[Pixel coordinate grounding data]

_ _ _ _

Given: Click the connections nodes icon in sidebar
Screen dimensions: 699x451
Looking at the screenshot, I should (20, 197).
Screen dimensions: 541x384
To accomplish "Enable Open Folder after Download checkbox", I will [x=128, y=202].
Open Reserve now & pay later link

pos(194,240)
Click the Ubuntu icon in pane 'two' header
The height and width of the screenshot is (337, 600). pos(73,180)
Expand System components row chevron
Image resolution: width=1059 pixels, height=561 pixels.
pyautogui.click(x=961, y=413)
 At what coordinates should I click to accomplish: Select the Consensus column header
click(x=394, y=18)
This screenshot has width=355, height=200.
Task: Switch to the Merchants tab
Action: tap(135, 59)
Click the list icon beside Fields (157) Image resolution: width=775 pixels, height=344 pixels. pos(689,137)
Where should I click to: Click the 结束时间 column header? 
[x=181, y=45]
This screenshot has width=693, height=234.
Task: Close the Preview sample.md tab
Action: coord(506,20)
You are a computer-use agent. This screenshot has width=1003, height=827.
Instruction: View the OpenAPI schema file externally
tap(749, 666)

_ _ _ _

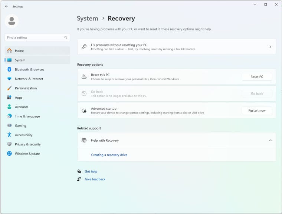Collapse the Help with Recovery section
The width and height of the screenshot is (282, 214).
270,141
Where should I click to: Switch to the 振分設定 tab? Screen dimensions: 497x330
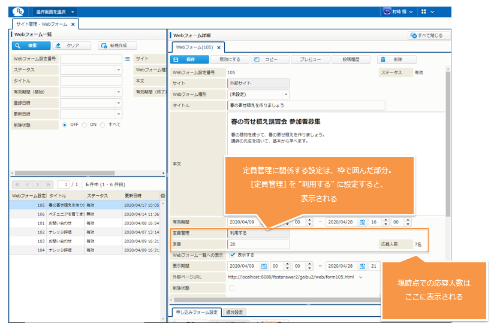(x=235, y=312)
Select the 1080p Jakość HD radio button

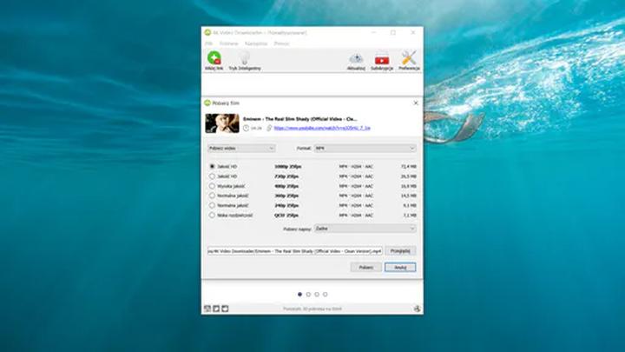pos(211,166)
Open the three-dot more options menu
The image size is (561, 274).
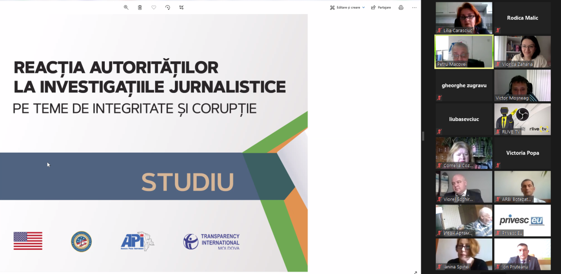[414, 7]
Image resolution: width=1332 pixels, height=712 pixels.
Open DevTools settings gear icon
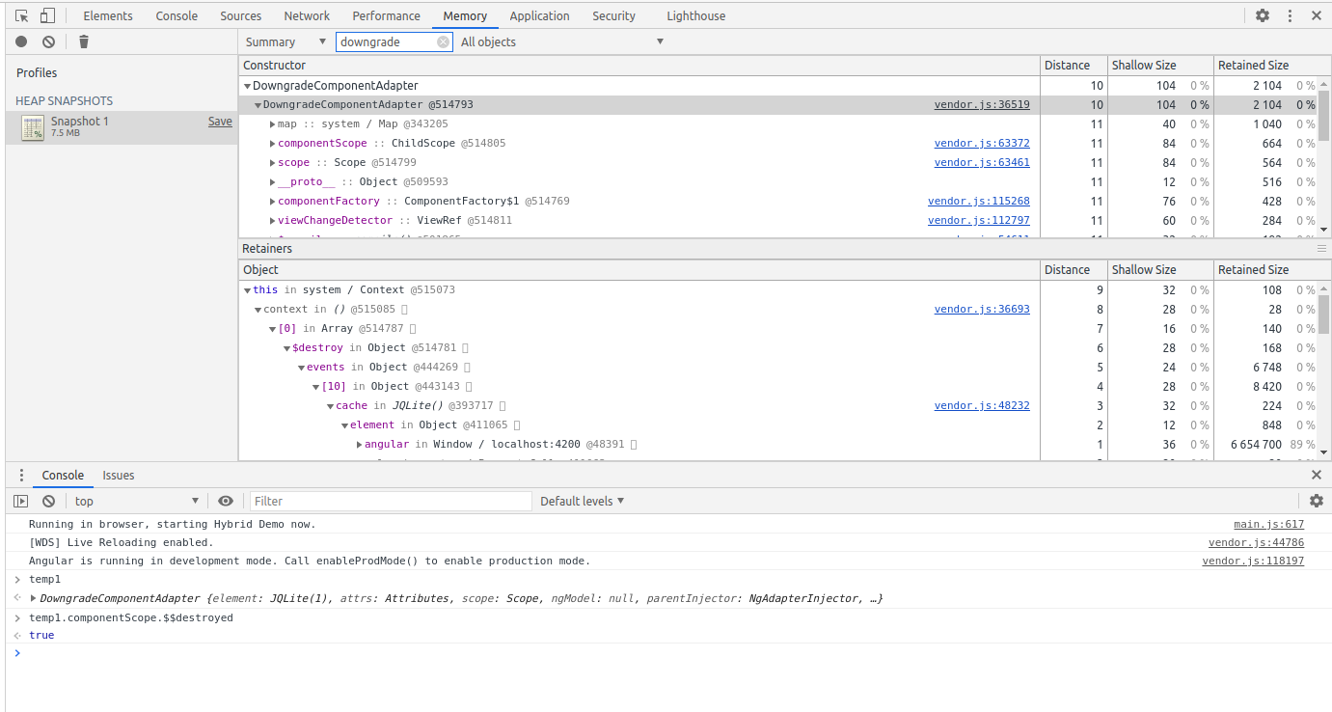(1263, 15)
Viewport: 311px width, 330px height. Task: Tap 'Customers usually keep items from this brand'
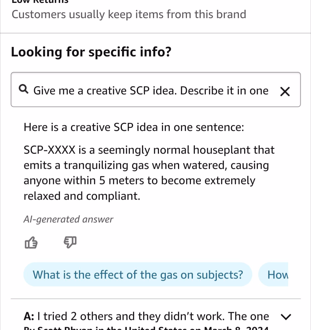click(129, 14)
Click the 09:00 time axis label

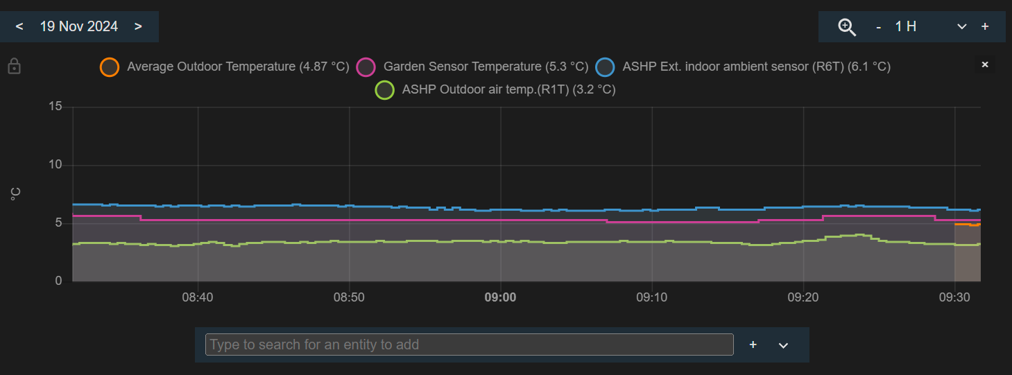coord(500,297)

_ _ _ _

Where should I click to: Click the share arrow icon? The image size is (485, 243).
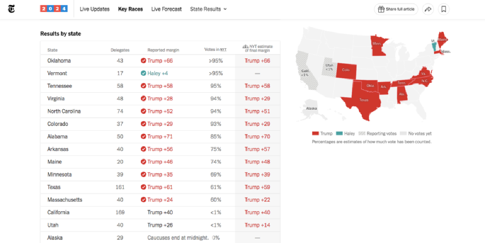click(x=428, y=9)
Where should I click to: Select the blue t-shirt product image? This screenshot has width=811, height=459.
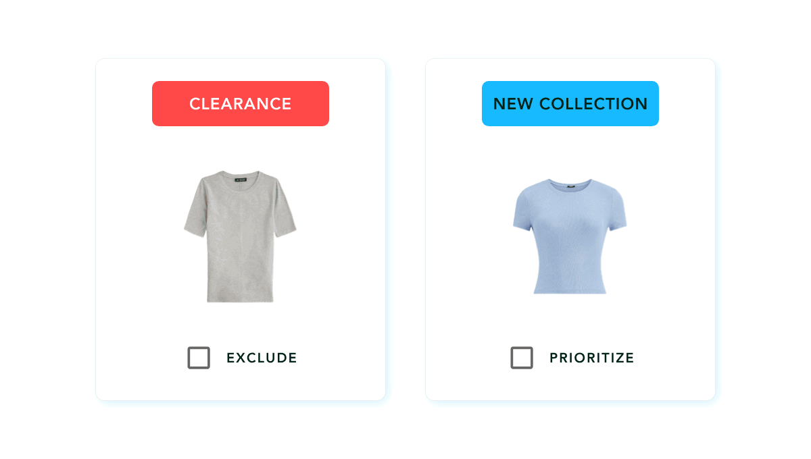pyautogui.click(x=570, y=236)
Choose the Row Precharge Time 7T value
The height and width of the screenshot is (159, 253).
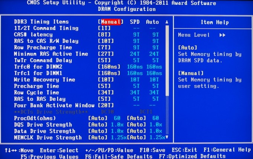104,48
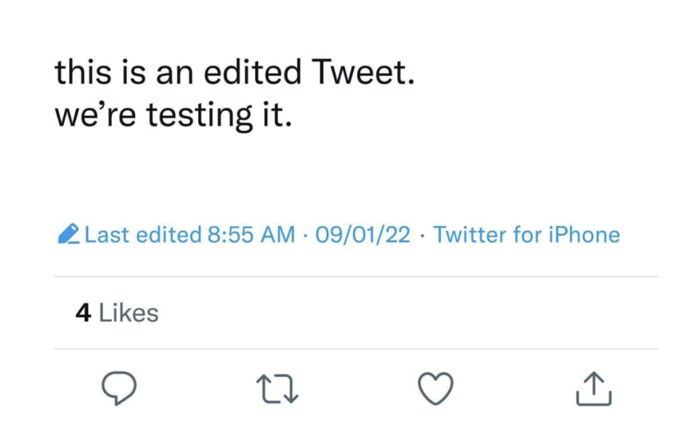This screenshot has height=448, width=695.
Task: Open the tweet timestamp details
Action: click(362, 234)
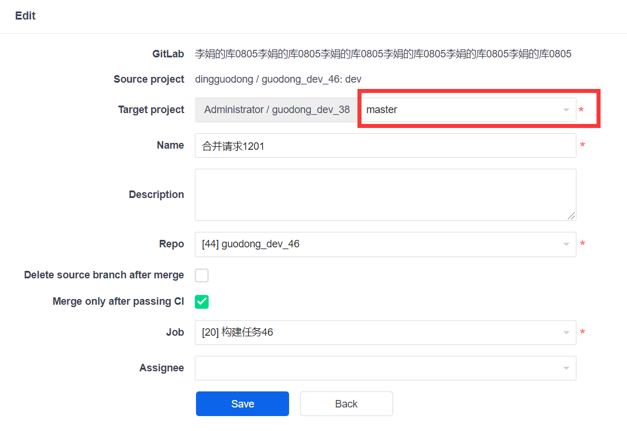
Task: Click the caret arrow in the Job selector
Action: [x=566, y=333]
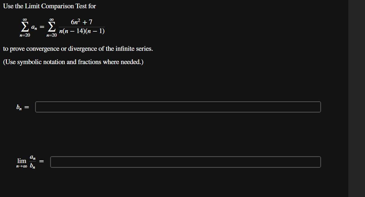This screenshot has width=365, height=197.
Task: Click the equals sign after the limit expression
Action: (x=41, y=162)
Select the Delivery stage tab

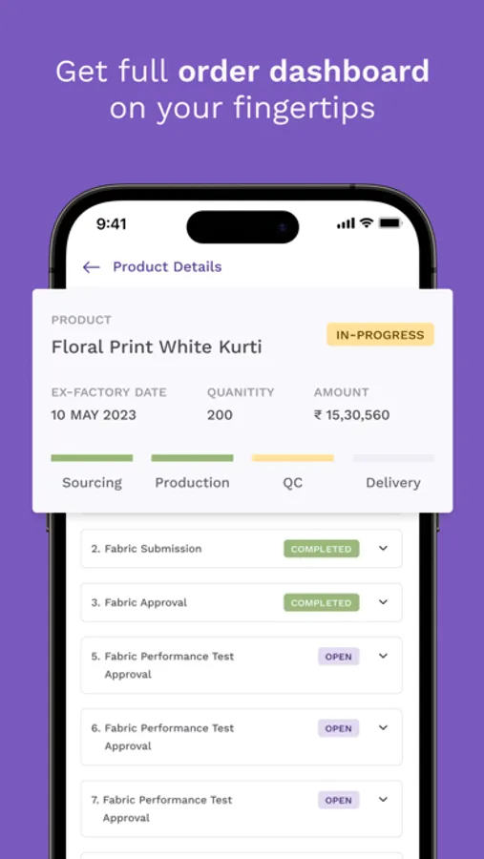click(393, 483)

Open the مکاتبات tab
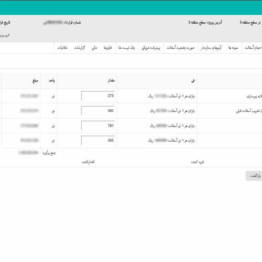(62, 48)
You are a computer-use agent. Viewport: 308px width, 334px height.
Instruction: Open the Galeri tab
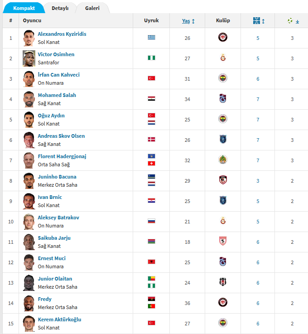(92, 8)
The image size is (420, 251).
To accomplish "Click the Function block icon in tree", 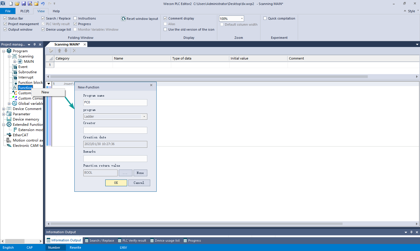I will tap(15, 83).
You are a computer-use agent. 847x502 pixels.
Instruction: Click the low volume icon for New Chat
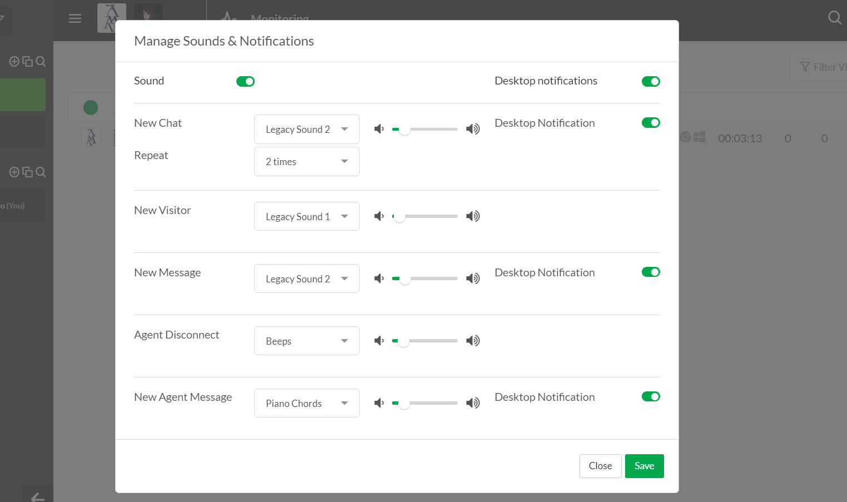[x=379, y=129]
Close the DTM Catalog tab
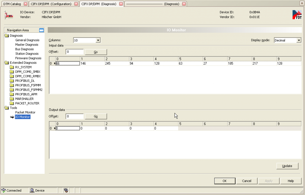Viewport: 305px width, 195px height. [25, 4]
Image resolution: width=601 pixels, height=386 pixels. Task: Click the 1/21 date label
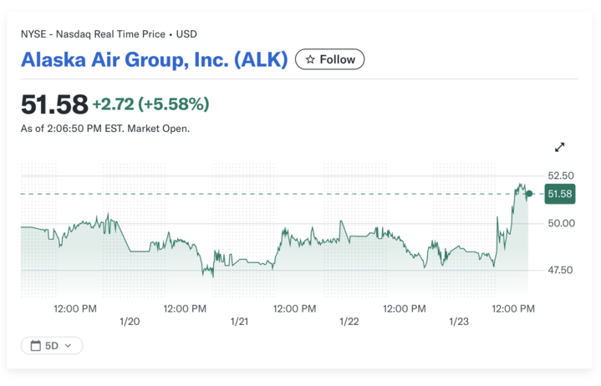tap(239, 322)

_ _ _ _

What is the number of lines in the records holding "agent"? Give the number alone.

3